The college curriculum looked quite different a couple generations ago. When my mother attended the University of Redlands in the early 60s, the standard practice was for all students to take shared core-curriculum classes before they move on to their majors (pathways?). This approach to higher education created an institutional sense of community founded on a shared learning experience. Many small liberal arts colleges continue the tradition of community building through campus wide shared core-curriculum. There were real problems with the core-curriculum of my mother’s generation. It was usually built around “Western Civ” and a canon of works by dead white males. General education at this time was culturally myopic and ethnocentric. So, we had good reasons for doing away with the canon and the traditional “Western Civ” approach.
At public colleges like our own, what has emerged in the wake of the core-curriculum has been a sharp paring back of required courses and the replacement of a core-curriculum with what we now know as the infusion model. On this model, what it means to get an education at a particular institution is defined by a set of learning outcomes that are to be taught across the curriculum. No longer would the defining features of a college as a community of scholars and students be the purview of a couple of disciplines who had authority over a core-curriculum.
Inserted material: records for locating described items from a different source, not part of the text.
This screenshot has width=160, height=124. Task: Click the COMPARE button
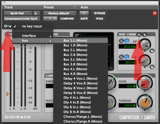pos(67,19)
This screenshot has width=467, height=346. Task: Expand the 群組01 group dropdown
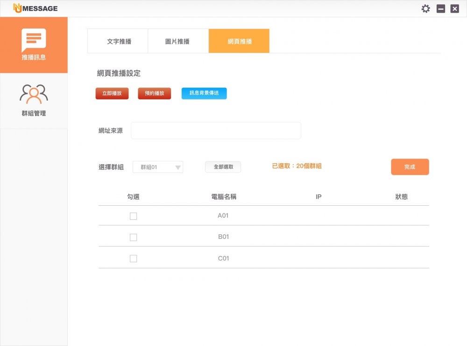[157, 167]
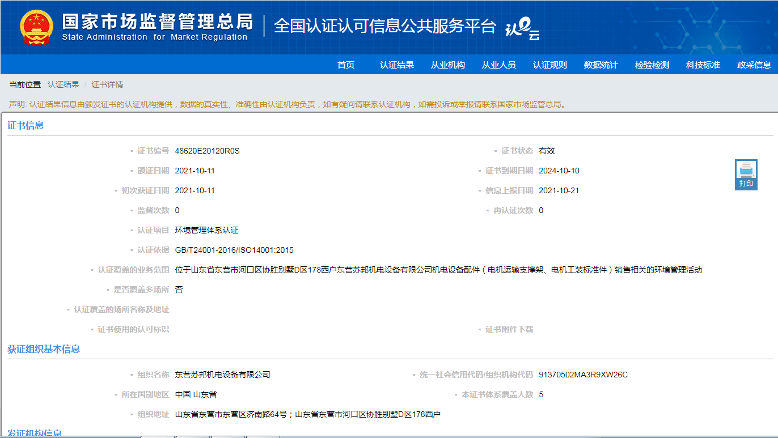The image size is (778, 438).
Task: Click the 证书详情 breadcrumb text
Action: [x=107, y=84]
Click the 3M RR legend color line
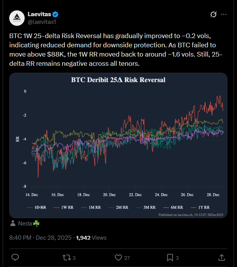The image size is (237, 267). 139,207
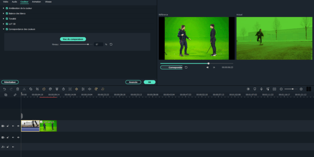Image resolution: width=314 pixels, height=157 pixels.
Task: Expand the Amélioration de la couleur section
Action: tap(3, 8)
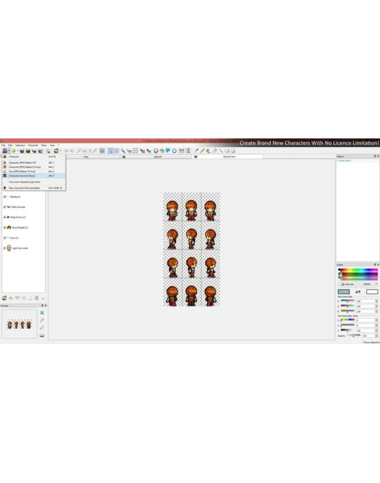The height and width of the screenshot is (483, 380).
Task: Open the color wheel hue adjustment icon
Action: (x=156, y=151)
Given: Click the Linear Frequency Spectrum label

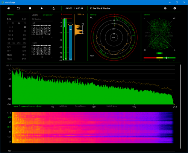Looking at the screenshot, I should (x=27, y=106).
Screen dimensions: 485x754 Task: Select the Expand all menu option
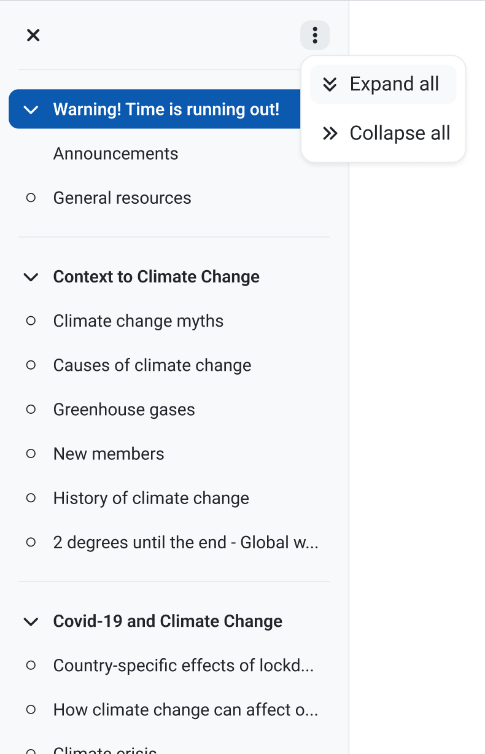coord(383,84)
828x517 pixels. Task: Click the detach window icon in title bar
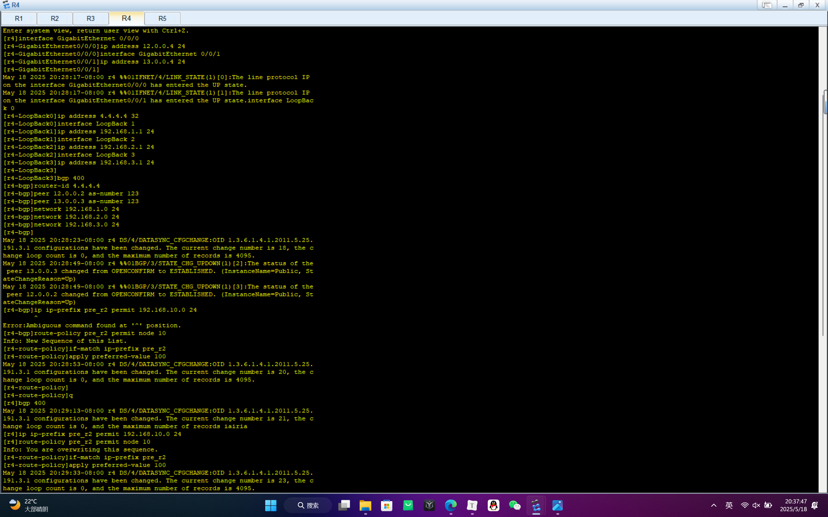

Rather, ideally, the infusion model would invite continual collaboration across a diverse community of educators, negotiating amongst themselves to define what an education at their school means.
I participated in some of this at Bellevue College some twenty years ago when we routinely devoted entire college issues days to articulating our 18 Gen Ed outcomes. There were working groups that outlined the content of these Gen Ed outcomes in significant detail. We haggled at length over definitions, what specific points to include and what to leave out. Over the years, most of this work got lost. A thorough search of our online archives leaves a full third of our 18 outcomes lacking even one sentence definitions. In terms of what we communicate to students, our legacy Gen Ed program is represented by one page in the course catalog where we give a nice statement from the AAC&U about what it means to get a liberal arts education and then simply list the 18 Gen Ed outcomes by name. Students hear nothing about the 18 in their classes. They have no idea which of their classes claim to teach which of these 18 outcomes. Instructors are often not aware of the outcomes claimed by the courses they teach.
In the place of continual campus-wide collaboration that builds a community of learners around a clearly defined set of General Education outcomes, we have lapsed into departmental silos where, solely for the purposes of assessment, as required by accreditation, we claim a few of the 18 that seem somewhat related to what we teach in our disciplinary silos, interpret these in ways that suit our standing curriculum, and fill out the forms we are told are necessary to keep accreditation happy.
As it turns out, accreditation is not happy. The recommendations continue. On FACT (the Faculty Assessment Coordinating Team), where I have served for the better part of a decade, we diligently implemented one fix after another in response to different recommendations, trying the patience of our colleagues who had to keep relearning what is expected of us in doing assessment. Having doggedly done the best we can to get the old machine to run, it’s become clear that this is just not going to happen. The fundamental problem is that we cannot assess what we don’t understand. And at this point, we lack any meaningful shared understanding of our 18 General Education outcomes. We can’t learn from our past performance if we can’t meaningfully assess it. This is where our legacy program of Gen Ed gets stuck. This is where accreditation has called us out.
It is understandable, given this history, that many of us have lost sight of the point of an institution-based program of General Education. Which makes this an ideal time to refresh our perspectives and consider anew the value we can realize for our students through our program of General Education. We can build community among our diverse learners through a shared educational experience. We can foster in our students the skills and qualities required to participate in a free and open society. We can help our students better navigate the rapidly changing world they are entering with robust transparent instruction in things like communication, cultural diversity, critical thinking and sustainability. We can better equip students with the basic skills and abilities that are valued by employers. We can build a distinctive brand for the college by clearly articulating what it means to get an education at Bellevue College. The degree to which we realize some or all of these goals depends on us and our willingness to thoughtfully and collaboratively engage in building a meaningful, transparent, assessable program of General Education.
We don’t have to realize all of this all at once. For now, it will be enough if we get started with a Gen Ed framework that allows us to learn from our mistakes and adapt accordingly.